Saturday, January 02, 2010

The Art of Football

On Boxing Day, being in Sarf London, we took a trip down to Kingsmeadow to see the reborn Dons, AFC Wimbledon, beat Hayes and Yeading 5-0. Although a Baggies fan, I'd watched the Dons in their 80s glory days at the Lane and got soaked at Huddersfield on that radiation-rainy day when they made the top flight.

At the end of this video of the game, the camera shows this flag at the Tempest End.



Intrigued, I googled the phrase and found this. It appears that enigmatic artist-in-residence Fleydon premieres all his new works at Kingsmeadow.

Inspired by sources from the great masters :



Via the socialist realism of Soviet Russia :



Through iconic images of the 40s :



To cutting-edge modern imagery - all sorts, in fact.

(and it's £2 for kids and £6 for students at Kingsmeadow.
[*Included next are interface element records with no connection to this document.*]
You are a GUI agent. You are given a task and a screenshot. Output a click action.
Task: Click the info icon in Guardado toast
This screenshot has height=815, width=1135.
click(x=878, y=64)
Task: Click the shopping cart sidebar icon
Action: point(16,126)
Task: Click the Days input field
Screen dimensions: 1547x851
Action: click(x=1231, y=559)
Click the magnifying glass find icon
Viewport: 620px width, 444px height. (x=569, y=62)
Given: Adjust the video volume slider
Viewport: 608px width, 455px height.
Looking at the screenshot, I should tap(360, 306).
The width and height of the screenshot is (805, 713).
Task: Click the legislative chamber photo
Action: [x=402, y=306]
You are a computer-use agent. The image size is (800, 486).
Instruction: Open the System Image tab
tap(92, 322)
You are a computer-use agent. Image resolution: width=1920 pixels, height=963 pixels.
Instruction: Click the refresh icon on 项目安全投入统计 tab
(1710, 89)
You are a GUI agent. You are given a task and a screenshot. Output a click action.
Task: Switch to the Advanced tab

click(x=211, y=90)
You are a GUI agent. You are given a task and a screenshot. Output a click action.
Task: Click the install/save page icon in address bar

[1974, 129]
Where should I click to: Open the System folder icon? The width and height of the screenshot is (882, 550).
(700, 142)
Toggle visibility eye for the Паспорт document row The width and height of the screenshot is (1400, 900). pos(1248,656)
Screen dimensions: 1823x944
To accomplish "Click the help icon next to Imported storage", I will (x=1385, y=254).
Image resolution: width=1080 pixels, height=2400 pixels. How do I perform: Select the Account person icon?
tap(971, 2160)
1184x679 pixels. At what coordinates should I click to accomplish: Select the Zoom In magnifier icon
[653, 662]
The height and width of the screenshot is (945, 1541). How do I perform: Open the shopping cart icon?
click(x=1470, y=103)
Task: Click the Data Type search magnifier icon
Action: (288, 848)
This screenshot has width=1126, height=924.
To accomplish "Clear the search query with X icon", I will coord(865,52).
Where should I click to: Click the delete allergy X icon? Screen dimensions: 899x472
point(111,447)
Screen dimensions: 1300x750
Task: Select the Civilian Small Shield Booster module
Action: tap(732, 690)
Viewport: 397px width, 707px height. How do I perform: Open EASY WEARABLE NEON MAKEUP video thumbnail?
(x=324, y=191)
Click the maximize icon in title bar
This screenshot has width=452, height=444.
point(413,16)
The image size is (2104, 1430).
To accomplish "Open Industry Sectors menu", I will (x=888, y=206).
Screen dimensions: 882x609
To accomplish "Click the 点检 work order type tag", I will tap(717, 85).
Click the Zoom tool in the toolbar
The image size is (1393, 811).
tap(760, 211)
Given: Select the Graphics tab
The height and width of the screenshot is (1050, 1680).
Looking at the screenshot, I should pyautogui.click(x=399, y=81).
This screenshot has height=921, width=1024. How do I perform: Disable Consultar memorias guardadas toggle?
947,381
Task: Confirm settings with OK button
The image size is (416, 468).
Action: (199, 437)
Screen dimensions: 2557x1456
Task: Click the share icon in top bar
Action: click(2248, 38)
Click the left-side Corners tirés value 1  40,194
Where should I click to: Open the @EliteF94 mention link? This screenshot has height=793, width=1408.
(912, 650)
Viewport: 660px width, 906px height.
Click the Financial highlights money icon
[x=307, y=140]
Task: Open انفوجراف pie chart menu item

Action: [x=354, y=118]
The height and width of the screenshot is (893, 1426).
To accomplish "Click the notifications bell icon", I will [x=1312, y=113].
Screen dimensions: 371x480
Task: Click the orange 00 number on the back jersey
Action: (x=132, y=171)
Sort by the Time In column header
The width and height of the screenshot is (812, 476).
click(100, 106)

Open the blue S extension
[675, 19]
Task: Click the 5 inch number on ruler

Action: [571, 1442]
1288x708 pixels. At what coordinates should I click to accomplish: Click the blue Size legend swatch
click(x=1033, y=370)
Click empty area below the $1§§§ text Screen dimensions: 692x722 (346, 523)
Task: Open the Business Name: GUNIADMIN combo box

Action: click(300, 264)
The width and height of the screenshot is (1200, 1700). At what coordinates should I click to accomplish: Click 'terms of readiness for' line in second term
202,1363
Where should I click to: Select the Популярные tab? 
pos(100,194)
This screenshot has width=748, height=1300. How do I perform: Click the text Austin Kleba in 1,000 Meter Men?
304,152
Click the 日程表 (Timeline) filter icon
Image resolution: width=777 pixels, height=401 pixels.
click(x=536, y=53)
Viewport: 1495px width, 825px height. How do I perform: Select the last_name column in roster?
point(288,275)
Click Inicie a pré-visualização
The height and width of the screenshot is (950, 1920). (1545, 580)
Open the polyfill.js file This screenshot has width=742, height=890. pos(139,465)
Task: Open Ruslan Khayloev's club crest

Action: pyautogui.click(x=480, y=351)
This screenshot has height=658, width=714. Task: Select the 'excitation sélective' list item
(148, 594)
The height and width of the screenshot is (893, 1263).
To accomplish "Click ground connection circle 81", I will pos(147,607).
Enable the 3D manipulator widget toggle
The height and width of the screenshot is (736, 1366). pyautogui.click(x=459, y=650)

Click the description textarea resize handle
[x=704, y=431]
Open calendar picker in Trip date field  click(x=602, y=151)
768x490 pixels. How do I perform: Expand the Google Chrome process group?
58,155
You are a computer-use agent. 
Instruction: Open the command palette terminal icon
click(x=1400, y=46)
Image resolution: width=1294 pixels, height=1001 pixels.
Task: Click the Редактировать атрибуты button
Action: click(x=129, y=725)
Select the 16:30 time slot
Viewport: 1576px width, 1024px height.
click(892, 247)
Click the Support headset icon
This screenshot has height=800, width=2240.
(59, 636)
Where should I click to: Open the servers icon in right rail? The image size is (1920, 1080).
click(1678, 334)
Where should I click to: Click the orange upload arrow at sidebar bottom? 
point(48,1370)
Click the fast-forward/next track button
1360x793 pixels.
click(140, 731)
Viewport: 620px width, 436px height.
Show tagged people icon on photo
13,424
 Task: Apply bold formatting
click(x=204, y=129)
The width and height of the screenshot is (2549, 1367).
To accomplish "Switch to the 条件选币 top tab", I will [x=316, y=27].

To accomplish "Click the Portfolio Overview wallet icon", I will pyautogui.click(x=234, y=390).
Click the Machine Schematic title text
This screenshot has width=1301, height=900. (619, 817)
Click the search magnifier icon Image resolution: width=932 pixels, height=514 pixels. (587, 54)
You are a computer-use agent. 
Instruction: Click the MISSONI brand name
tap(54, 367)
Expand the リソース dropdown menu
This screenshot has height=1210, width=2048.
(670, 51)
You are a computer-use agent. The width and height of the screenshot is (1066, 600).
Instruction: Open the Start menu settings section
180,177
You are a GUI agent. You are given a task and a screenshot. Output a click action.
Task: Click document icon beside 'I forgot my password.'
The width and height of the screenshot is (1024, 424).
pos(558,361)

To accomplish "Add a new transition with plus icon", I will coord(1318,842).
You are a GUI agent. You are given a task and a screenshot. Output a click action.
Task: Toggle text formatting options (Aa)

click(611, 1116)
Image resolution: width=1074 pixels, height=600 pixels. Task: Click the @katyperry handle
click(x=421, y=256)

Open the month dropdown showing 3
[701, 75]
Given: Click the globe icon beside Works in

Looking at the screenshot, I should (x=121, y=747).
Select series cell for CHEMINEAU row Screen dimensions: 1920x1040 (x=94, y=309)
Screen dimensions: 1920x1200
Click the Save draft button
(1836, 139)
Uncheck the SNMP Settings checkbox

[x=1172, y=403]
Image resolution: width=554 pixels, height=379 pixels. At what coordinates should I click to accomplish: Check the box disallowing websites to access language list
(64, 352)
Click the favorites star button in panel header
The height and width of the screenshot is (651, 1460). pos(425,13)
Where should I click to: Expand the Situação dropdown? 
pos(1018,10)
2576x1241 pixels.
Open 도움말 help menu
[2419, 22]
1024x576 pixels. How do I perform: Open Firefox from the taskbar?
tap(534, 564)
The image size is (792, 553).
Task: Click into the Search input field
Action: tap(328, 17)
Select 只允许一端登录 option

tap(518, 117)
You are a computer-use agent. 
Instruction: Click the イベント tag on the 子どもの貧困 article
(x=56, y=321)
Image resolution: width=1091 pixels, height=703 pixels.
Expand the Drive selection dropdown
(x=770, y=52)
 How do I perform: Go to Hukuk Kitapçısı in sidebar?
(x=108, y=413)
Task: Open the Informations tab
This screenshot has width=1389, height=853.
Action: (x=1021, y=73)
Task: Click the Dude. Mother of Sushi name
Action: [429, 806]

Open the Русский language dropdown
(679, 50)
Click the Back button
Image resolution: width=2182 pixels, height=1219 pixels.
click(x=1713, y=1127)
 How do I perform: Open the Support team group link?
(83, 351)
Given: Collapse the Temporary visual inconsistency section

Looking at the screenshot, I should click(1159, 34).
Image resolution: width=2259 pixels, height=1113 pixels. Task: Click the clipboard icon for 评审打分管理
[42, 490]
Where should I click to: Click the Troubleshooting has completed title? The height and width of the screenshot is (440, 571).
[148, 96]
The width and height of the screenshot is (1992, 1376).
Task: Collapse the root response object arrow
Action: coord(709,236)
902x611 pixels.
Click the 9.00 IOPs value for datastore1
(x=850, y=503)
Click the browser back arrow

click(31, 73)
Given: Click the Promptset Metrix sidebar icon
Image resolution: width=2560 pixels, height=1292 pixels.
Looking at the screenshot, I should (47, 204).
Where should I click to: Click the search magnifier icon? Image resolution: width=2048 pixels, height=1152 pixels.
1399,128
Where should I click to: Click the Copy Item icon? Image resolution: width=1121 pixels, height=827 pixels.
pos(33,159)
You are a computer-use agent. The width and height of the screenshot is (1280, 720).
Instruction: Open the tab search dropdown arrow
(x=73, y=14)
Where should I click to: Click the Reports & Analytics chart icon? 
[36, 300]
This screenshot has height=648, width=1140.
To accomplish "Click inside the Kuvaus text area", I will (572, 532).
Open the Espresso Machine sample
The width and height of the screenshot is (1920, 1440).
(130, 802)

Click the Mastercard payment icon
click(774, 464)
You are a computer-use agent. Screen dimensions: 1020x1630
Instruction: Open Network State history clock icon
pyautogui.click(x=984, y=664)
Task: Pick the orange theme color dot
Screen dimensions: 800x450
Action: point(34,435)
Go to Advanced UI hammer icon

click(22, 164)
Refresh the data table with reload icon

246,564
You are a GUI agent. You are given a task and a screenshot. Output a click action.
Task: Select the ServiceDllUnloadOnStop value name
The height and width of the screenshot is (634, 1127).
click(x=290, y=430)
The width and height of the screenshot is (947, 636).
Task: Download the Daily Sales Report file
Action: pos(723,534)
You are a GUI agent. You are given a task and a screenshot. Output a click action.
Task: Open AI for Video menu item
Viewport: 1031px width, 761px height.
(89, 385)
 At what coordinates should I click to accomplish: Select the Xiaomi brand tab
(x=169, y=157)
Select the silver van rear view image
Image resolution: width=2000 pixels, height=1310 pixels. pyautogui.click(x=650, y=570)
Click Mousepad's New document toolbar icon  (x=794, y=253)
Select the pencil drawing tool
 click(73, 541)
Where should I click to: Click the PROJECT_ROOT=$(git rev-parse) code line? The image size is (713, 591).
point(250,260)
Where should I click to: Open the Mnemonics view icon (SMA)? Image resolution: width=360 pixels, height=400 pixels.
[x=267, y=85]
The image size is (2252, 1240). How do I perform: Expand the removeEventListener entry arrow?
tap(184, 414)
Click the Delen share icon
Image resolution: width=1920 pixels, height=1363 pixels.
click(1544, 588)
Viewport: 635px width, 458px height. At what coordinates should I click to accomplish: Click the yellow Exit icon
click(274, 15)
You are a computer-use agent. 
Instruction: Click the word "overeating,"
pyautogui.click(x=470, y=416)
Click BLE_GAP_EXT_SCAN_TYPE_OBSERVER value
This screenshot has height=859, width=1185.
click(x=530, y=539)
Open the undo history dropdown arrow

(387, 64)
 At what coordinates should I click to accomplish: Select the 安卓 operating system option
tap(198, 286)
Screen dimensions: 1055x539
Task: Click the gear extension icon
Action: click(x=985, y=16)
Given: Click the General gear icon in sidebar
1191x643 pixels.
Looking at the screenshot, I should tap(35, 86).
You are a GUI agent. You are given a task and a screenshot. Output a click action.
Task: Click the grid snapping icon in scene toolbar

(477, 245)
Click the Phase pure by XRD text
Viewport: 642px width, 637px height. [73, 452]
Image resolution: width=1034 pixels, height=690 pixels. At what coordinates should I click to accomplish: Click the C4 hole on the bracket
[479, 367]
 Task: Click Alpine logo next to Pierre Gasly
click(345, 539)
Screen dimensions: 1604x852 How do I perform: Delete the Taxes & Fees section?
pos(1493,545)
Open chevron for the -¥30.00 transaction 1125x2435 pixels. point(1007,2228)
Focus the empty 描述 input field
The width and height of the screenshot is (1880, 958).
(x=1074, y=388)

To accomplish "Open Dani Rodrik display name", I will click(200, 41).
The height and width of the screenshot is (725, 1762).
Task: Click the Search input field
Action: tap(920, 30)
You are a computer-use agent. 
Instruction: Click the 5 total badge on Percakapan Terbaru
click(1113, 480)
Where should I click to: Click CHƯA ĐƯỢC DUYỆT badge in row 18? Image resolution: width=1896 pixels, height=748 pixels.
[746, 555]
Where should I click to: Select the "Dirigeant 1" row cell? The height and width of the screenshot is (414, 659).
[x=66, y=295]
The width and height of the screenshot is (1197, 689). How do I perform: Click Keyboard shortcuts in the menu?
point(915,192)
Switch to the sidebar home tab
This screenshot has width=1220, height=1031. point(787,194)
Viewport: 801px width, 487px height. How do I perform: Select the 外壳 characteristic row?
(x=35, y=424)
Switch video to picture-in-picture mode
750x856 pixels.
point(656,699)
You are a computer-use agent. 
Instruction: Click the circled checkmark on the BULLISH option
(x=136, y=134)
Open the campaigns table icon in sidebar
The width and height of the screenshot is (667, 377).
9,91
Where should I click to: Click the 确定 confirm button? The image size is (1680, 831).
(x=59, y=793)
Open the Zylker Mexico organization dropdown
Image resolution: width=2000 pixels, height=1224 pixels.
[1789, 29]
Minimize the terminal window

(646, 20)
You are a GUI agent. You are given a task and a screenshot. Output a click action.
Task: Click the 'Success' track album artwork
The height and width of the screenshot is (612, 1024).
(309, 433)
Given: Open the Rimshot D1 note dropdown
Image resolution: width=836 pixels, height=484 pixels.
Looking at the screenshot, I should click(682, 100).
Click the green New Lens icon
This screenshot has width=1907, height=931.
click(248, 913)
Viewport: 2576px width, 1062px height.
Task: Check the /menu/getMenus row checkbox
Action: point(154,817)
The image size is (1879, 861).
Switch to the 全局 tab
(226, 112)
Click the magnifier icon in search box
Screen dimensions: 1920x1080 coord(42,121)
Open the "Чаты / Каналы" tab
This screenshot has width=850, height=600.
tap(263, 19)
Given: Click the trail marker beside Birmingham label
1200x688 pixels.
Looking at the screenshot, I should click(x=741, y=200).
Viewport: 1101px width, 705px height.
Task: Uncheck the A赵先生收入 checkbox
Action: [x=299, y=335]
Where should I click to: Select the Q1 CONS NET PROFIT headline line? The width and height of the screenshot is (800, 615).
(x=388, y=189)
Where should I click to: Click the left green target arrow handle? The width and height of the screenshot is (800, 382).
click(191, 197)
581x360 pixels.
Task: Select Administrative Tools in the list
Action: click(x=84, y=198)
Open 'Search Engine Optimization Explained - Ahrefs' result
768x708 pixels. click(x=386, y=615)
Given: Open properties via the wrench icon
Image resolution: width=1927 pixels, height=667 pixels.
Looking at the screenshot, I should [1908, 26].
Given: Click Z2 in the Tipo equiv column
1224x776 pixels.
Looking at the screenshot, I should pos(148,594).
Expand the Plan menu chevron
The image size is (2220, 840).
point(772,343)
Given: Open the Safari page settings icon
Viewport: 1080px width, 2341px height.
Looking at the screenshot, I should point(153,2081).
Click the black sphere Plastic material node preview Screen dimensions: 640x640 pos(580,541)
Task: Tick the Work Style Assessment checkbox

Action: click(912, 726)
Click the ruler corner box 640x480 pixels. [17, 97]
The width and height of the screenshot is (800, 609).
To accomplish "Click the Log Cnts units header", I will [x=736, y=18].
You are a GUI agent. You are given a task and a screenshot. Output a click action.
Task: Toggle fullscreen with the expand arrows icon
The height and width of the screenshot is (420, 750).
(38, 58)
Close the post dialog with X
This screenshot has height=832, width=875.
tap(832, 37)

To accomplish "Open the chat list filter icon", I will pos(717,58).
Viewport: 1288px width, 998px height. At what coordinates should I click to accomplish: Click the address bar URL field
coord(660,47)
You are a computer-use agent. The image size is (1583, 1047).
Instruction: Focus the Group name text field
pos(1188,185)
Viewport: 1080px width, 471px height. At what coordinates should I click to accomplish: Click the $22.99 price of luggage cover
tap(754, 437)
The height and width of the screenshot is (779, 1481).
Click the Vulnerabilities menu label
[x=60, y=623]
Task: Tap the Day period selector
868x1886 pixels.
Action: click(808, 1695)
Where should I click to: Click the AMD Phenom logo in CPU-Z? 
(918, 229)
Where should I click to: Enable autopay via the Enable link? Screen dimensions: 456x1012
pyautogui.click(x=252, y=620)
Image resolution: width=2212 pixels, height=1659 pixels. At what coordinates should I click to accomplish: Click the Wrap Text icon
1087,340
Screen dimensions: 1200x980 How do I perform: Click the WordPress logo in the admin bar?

A whacking tray of chips is £1.50 and the tea is made with real teabags. What more could one want from a footy club?)

5 comments:

Sgt Troy said...

Interesting Laban, I support the Baggies too

Bomber Brown and all that

Laban said...

Those were the days.

"Osborne"

"Fraser, Williams"

"Brown, Talbut, Kaye"

"7, 8, Astle, Hope, Clark"

the nos 7 and 8 positions never quite solidified - Graham Lovett and Ian Collard played in the 68 final.

Sgt Troy said...

"the nos 7 and 8 positions never quite solidified - Graham Lovett and Ian Collard played in the 68 final."

They did buy Colin Suggett and Alan Glover for 100k apiece, big money then. Waste of money, especially Glover

Laban said...

ah yes, Glover, the teenage sensation from Leicester IIRC.

They had another good side a few years later when people like Asa Hartford and Len Cantello broke through, then again with the Giles/Atkinson lineups.

Robson,Cunningham,Regis,Giles,Johnston - that was a useful front line.

Laban said...

thinking about it, Glover came from QPR. Amazing, the stuff in the back-room of the brain. Now who did we buy from Leicester around that time ? Suggett was from Sunderland IIRC.

David Cross came IIRC from Leicester, but that was later.